City buses to make room for MPD

Marquette students Laura Xi and Bolzn Lz take a bus to go to the Metro Market. Photo by Martina Ibanez/[email protected]

In response to a large number of recent violent incidents on the Milwaukee County Transit System, uniformed Milwaukee police officers are boarding city buses to keep riders safe.

Police Chief Edward Flynn announced in mid-December that the Milwaukee Police Department would begin to patrol buses, a job traditionally allocated to the Milwaukee County Sheriff’s office and the private contractor G4S. According to Sheriff David Clarke, recent county budget cuts have forced him to lay off roughly 50 deputies, resulting in his office’s decreased ability to respond to problems.

“It is not a new thing for the Police Department of Milwaukee to board buses,” Flynn said during a meeting with the sheriff and city aldermen at City Hall last Wednesday. “What we’re able to do now with data and with the good working relationship with Wackenhut (now G4S) is to focus our approach.”

Flynn’s announcement back in December drew some criticism from the sheriff’s office after he appeared to be critical of Clarke’s explanation that a smaller force of deputies was prohibiting him from fully responding to the incidents.

“The public pays us to protect them, not make excuses why we can’t,” said Flynn during the announcement in December.

During the meeting Wednesday, Clarke responded by saying he would “have appreciated probably a phone call from (Flynn).”

“’I’ve got some resources I could help you out (with),” Clarke said. “That would have been more collaborative than ‘Well, he says it can’t be done, we’ll do it and we don’t want to hear excuses.’ I didn’t appreciate that.”

December saw many high profile criminal incidents occurring on city buses. On Dec. 7, a bus driver on Route 27 was attacked after a rider refused to pay his fare, and on Dec. 15, a 12-year-old girl and 24-year-old woman were involved in an altercation on a Route 35 bus that ended with the latter being stomped on the ground by multiple attackers while trying to retrieve her 2-year-old child.

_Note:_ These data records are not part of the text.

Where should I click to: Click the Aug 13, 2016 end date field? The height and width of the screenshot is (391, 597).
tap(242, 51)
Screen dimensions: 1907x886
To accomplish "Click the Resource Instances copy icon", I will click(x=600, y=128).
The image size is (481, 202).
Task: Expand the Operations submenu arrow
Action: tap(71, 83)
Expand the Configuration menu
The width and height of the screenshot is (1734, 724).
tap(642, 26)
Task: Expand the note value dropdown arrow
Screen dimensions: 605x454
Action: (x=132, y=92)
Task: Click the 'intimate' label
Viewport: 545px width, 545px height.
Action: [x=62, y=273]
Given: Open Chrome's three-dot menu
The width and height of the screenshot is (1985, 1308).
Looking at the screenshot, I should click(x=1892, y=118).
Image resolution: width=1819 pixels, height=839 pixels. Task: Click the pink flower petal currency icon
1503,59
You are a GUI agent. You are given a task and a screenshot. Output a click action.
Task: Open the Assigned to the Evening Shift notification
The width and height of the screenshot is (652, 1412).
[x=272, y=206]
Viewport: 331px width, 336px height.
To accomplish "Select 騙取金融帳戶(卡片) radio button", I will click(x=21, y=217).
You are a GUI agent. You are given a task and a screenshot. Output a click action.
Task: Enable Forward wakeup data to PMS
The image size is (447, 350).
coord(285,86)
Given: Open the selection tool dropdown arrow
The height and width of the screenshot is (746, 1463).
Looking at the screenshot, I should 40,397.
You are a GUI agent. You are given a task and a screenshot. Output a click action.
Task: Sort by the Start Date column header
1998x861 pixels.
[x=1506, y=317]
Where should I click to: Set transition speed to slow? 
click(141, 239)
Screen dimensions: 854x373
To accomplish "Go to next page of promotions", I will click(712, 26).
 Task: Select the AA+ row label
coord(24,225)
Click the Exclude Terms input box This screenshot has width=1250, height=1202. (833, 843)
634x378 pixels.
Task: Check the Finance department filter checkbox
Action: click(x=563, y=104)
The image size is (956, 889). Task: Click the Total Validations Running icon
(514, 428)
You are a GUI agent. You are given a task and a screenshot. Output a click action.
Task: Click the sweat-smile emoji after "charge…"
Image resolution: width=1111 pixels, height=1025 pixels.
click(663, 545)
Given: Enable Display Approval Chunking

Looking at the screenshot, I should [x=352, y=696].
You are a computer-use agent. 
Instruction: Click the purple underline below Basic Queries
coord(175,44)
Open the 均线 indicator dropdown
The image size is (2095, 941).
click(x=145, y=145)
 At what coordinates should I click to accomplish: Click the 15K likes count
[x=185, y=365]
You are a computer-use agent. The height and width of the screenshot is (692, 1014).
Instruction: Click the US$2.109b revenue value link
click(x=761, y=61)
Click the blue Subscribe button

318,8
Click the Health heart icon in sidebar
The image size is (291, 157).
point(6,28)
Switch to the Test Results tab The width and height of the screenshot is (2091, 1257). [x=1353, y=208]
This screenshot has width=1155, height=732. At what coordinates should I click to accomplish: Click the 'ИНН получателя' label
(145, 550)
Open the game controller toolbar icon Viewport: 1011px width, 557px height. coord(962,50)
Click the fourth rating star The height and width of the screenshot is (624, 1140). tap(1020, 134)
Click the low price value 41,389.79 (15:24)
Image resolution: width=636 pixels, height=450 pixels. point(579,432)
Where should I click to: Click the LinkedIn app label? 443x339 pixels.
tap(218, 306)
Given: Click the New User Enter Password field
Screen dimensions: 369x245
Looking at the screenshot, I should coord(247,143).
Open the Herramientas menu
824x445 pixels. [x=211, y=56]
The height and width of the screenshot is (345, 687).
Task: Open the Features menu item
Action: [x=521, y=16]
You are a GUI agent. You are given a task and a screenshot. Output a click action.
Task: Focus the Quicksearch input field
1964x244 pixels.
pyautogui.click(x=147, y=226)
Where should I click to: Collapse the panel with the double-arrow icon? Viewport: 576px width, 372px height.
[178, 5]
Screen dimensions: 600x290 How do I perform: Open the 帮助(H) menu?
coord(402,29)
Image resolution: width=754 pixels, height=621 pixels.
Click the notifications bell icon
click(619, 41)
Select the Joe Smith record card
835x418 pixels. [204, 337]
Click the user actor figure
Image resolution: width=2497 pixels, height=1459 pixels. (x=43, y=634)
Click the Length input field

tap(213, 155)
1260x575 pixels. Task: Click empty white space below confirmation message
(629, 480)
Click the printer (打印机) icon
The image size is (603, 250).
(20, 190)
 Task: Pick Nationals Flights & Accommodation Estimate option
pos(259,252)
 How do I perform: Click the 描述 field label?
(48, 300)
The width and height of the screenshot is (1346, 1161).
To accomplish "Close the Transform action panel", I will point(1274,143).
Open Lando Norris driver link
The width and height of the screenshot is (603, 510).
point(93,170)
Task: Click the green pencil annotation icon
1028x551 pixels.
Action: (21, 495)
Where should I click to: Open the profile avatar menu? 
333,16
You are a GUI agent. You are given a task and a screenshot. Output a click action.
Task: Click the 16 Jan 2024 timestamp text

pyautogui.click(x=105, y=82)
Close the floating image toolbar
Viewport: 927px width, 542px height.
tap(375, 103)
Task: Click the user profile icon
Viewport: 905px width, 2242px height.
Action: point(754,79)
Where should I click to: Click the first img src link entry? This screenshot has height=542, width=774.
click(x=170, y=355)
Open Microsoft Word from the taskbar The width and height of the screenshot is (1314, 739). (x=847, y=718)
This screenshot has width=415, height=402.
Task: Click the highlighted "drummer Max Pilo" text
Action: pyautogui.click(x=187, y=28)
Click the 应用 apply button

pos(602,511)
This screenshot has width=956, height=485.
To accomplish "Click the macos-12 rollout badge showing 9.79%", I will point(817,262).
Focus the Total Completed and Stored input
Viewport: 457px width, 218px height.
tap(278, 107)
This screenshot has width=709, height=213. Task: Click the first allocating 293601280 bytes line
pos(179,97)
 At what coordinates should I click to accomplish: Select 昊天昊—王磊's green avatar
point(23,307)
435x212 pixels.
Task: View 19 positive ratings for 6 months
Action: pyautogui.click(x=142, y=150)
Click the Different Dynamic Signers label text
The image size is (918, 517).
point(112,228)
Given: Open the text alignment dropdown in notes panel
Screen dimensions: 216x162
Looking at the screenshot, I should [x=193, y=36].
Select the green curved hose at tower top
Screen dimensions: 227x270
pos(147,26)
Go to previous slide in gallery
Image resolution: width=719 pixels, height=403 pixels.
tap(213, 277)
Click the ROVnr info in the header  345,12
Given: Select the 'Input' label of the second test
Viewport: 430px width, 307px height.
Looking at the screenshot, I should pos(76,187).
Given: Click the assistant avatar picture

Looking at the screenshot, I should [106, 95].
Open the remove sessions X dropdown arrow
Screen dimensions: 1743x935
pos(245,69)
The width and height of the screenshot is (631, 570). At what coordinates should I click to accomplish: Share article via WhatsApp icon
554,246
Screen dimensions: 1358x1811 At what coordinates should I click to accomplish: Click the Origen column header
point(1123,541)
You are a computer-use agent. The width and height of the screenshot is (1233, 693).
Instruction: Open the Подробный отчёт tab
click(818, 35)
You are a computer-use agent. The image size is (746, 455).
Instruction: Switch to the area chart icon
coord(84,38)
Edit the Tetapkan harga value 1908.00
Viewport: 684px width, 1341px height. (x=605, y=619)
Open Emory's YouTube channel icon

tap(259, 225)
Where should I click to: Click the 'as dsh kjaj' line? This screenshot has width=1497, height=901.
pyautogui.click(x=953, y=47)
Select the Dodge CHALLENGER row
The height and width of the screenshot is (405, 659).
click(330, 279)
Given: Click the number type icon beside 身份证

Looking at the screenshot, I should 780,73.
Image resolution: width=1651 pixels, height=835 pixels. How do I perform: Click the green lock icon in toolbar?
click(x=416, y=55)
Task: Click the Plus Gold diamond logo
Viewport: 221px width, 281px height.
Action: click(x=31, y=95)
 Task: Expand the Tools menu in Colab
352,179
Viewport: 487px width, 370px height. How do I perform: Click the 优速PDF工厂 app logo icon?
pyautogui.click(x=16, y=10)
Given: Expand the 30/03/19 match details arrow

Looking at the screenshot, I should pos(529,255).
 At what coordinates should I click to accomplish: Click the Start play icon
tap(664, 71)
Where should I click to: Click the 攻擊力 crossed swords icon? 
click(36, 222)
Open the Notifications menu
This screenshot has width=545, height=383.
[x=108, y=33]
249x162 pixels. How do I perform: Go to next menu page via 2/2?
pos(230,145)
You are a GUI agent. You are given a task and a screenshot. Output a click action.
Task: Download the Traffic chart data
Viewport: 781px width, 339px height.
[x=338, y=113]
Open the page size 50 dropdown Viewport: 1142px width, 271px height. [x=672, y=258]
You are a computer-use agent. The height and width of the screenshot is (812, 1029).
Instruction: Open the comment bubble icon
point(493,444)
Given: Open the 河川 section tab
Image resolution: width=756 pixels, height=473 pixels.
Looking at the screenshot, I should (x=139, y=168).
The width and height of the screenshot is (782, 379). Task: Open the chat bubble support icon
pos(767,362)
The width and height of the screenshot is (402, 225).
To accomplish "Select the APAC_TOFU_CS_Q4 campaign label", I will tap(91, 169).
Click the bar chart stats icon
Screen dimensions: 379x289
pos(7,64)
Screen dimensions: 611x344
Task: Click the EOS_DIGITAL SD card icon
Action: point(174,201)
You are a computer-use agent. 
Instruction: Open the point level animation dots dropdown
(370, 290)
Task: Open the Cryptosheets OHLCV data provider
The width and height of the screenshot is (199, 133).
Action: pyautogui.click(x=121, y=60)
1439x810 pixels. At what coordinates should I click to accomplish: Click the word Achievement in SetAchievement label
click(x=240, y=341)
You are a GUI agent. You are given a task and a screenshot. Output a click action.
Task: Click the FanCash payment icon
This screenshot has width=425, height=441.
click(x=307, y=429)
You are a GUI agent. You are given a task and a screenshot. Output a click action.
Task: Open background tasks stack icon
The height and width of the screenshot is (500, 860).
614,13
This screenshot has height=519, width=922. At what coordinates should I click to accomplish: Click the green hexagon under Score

Other incidents have included drug dealing at bus stops, assaults by high school students and various fights, one of which ended with a bus window being kicked out.

The sheriff’s office has identified Routes 12, 19, 23, 27, 30 and 80 as the most troublesome. Routes 12, 23, and 30 all stop at the 12th Street bus stop outside of Cobeen Hall, while Routes 23 and 30 also stop near McCormick Hall and Straz Tower.

Peter Kouvaris, a freshman in the College of Business Administration, said a police presence on city buses would be welcomed by those who ride them and especially by Marquette students.

“I think adding cops will not only reduce crime, but make students more comfortable and willing to use the bus,” Kourvaris said.

Megan Arriola, a freshman in the College of Arts & Sciences and frequent bus rider, agreed with Kouvaris.

“I ride the bus a lot and there are definitely a lot of sketchy people on there,” Arriola said. “It will definitely make me feel better.”